CUTTYHUNK — Lexi Lynch says coming out to Cuttyhunk Island — close to 10 miles off the coast of New Bedford — can feel like stepping back in time.

There are just a few cars on the one square-mile island; most people get around on golf carts. Cell service is spotty. And in the summer, it’s common to see people walking around barefoot and a floating raw bar serving boaters at cocktail hour. 

“You go to the beach with a towel and that’s it,” said Lynch, a year-round resident of the island for more than 20 years. “The peace and quiet, the freedom that you have to move around and do what you want, you just can’t find this anywhere else.”

The island supports a full-time population of roughly 10 people — which swells to just under a thousand in the warmer months. And it has provided an “idyllic life” for Lynch and her family. She’s manager of Pete’s Place Rentals, which rents cottages to seasonal visitors on the island. 

Yet the times are changing, Lynch says, especially after recent winter storms pushed sand into the island’s federal navigational channel — and nearly cut the ferry off. These same storms caused flooding and property damage in South Coast towns from Wareham to Westport, forcing them to reckon with their future amid climate change, the Light recently reported. 

“People like to come here and just kind of detach from the real world,” Lynch said. “And I think we may be losing that.” 

Credit: Kellen Riell / The New Bedford Light, Datawrapper

The channel, maintained by the U.S. Army Corps of Engineers, is the only way to get to the island from the mainland. But wave action from storms is significantly eroding Barges Beach, the barrier protecting the 10-foot-deep channel. The waves knock sand from the beach’s dunes into the channel, making it riskier for boats and threatening to cut off larger boat traffic from Cuttyhunk entirely. 

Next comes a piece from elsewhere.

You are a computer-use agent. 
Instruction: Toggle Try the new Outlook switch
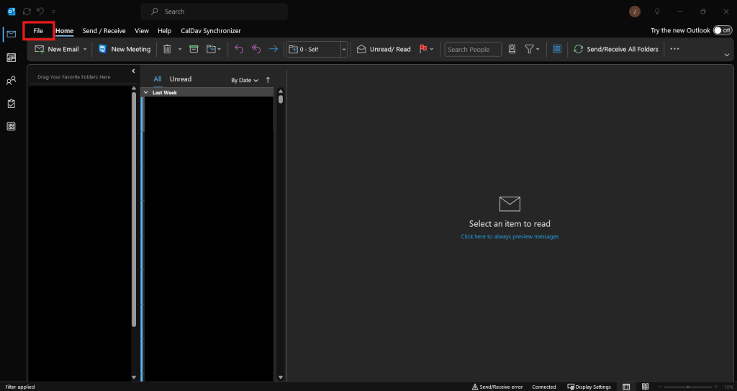[723, 30]
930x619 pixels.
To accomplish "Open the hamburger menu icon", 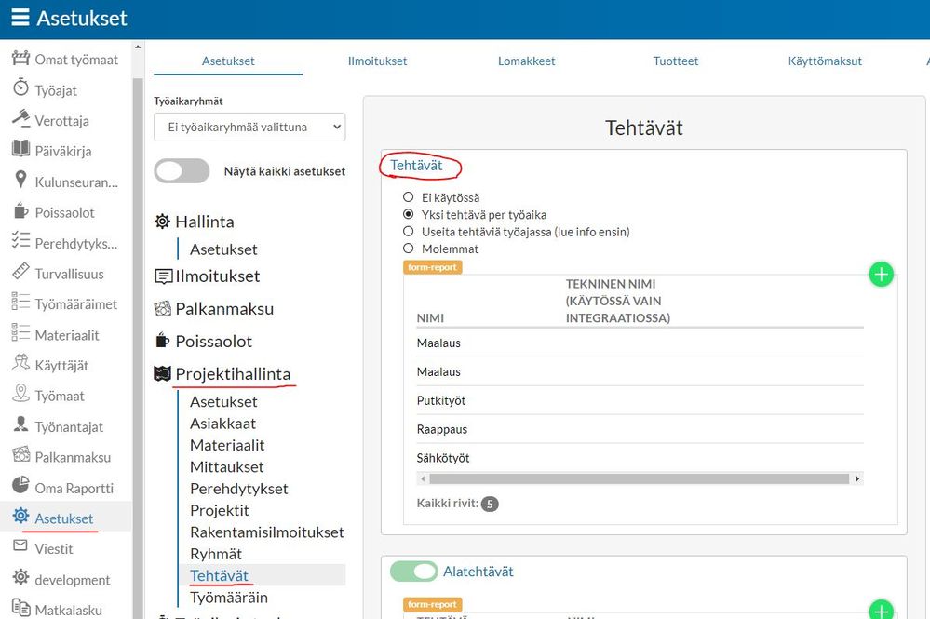I will tap(20, 17).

“That would be a huge problem,” said Cuttyhunk Ferry Company captain Jono Billings, who has operated the lone scheduled ferry from New Bedford to Cuttyhunk for the past two decades. “It would shut the island down.”

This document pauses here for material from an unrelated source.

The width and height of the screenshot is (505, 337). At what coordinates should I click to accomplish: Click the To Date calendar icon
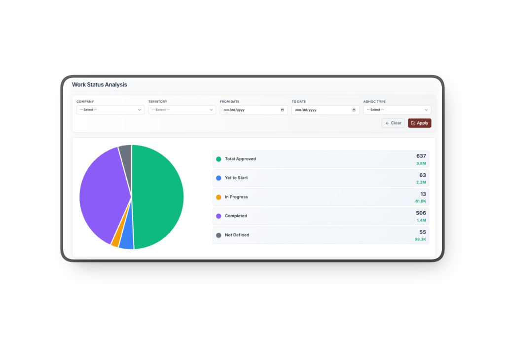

Over the last few years, Billings said, a growing number of strong “no-name” storms blowing from the south — like those in January — have created waves that are eroding more and more of Barges Beach. This is making it difficult for his boat to get into the harbor safely. 

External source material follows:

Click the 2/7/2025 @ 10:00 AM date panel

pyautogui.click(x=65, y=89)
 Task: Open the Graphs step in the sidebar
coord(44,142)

“The last storms [in January] have really surprised me, with the amount of erosion,” said Billings. He said two storms knocked four feet of sand off dunes and into the channel. 

Cuttyhunk Ferry Company captain Jono Billings looks out on Cuttyhunk Island from his boat in January. Credit: Adam Goldstein / The New Bedford Light

Billings is concerned that intensifying storms and sea level rise — the mounting effects of climate change in the region — will only increase the amount of sediment pushed into the channel, and the risk of cutting it off. 

This same issue that Cuttyhunk is facing is affecting harbors in coastal towns throughout southeast Massachusetts, including Dartmouth, and Hyannis on Cape Cod. 

Climate change is expected to produce wetter, longer-lasting, and more intense coastal storms. The Northeast will also likely see more than a foot of sea level rise above 2000 levels by 2050, which will create larger storm surge waves.

“I think it’s something to get used to,” Billings said. “I think we’re in for more windy times.” 

Billings’ boat brings over the vast majority of the island’s visitors, mail, food, and business supplies from New Bedford. It’s Cuttyhunk’s only reliable access to the mainland. The island has no year-round doctors, restaurants, or grocery stores. 

“If we didn’t have the ferry, we’d have to think hard about our future on the island,” said town clerk and year-round resident Lisa Wright. 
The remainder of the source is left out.